At a campaign rally in Minnesota on Wednesday, President Donald Trump misstated facts about the cost of illegal immigration, access to experimental medicine and NASA’s activities.

Posted Updated

By
Linda Qiu
, New York Times

At a campaign rally in Minnesota on Wednesday, President Donald Trump misstated facts about the cost of illegal immigration, access to experimental medicine and NASA’s activities.

WHAT WAS SAID

“Illegal immigration costs our country hundreds of billions of dollars.”

THE FACTS

This is disputed.

Trump is most likely referring to an estimate from an anti-immigration group that has been heavily criticized by other researchers for its methodological flaws.

The group, the Federation for American Immigration Reform, estimated in 2017 that illegal immigration costs the United States $116 billion each year in spending on education, health care and law enforcement.

The Cato Institute, a libertarian think tank, found that the $116 billion estimate overcounted welfare benefits that unauthorized immigrants receive, and undercounted the taxes that they pay. It said the $116 billion estimate would be more accurately accounted as ranging from $3.3 billion to $15.6 billion if those costs were considered.

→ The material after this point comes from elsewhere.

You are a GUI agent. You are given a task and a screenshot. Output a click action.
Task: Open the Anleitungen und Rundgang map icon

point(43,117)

Additionally, the American Immigration Council studied an earlier but similar estimate by the Federation for American Immigration Reform. It concluded that education and health care account for more than half of the costs, and that the benefits were afforded to many American-citizen children of unauthorized immigrants.

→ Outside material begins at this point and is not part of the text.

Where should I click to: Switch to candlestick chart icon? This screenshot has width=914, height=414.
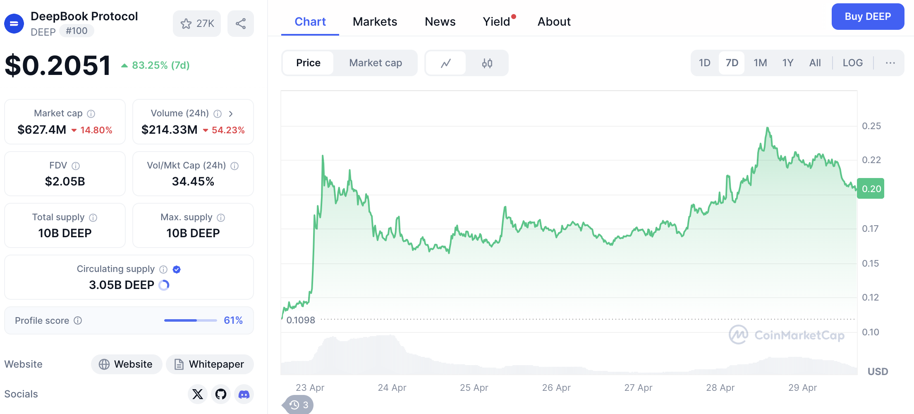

PolitiFact, the fact-checking service, assessed several other studies. It found that the Federation for American Immigration Reform’s estimate “is largely based on broad estimates and assumptions” while others have been significantly lower or inconclusive.

WHAT WAS SAID

“If we have drugs that haven’t been approved yet but are showing tremendous promise, it didn’t matter. It didn’t matter how sick you were, where you were, you couldn’t get it.”

THE FACTS

False.

Last month, Trump oversold the impact of a new law called Right to Try, which allowed patients to seek access to drugs not yet fully approved by the Food and Drug Administration. He has since falsely asserted that patients could not obtain experimental medicine before the law at all.

In fact, a program known as compassionate use, or expanded access, has been in place since the 1970s. It allows patients with a serious disease or condition to obtain experimental medicines; the FDA says it authorizes 99 percent of the requests for expanded access that it receives.

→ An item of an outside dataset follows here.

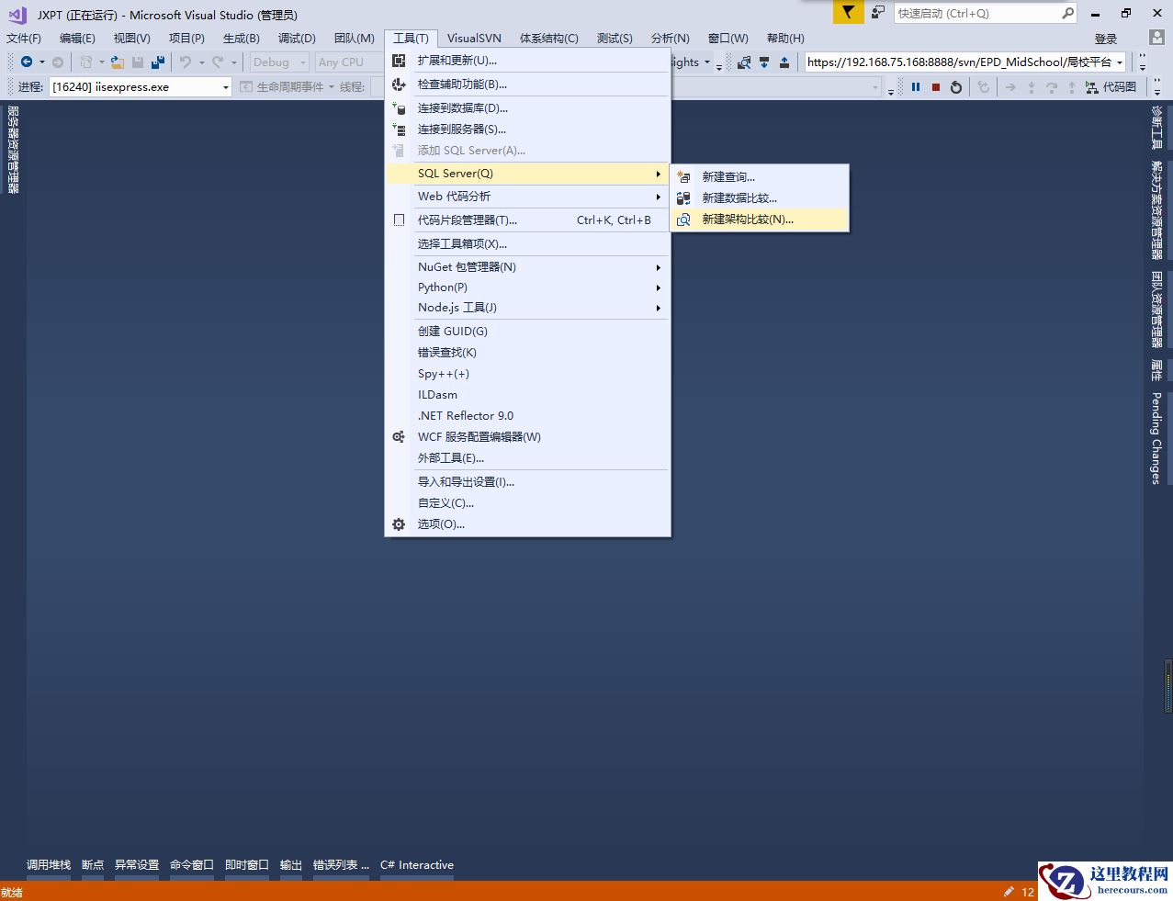Restart debugging with the circular arrow icon
This screenshot has height=901, width=1173.
coord(956,86)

The new law allows doctors and patients to directly ask drug companies for access rather than go through the government.

WHAT WAS SAID

“We’re reopening NASA. We are going to be going to space.”

THE FACTS

This is misleading.

This week, Trump announced that he is asking the Pentagon to create a sixth branch of the armed forces to protect U.S. interests in space (a “space force,” as the rally audience in Duluth chanted enthusiastically).

But contrary to Trump’s puzzling suggestion, NASA has been operational since its creation in 1958 and is in space.

NASA is conducting dozens of missions in space, including exploring Mars, studying Jupiter and reaching the outer edges of the solar system. Three U.S. astronauts are also staffing and conducting experiments on the International Space Station.

Trump called U.S. astronaut Peggy Whitson in April 2017, while she was aboard the International Space Station. Whitson spent 665 days in space, more than any other American, before she retired this month.

OTHER CLAIMS

During the rally, Trump also repeated several other claims that The Times has previously debunked. He said the wall along the Southwest border “has been started” (it hasn’t); boasted about deporting MS-13 members “by the thousands” (this is not possible); exaggerated the U.S. trade deficit with Mexico as $100 billion (it is $69 billion); said he has cut more regulations than any other president “whether it is four years, eight years or in one case 16 years” (this is hyperbolic); falsely claimed that the European countries “don’t take our cars” (they do); and falsely said wages were rising “for the first time in 20 years” (they’ve been rising for several years).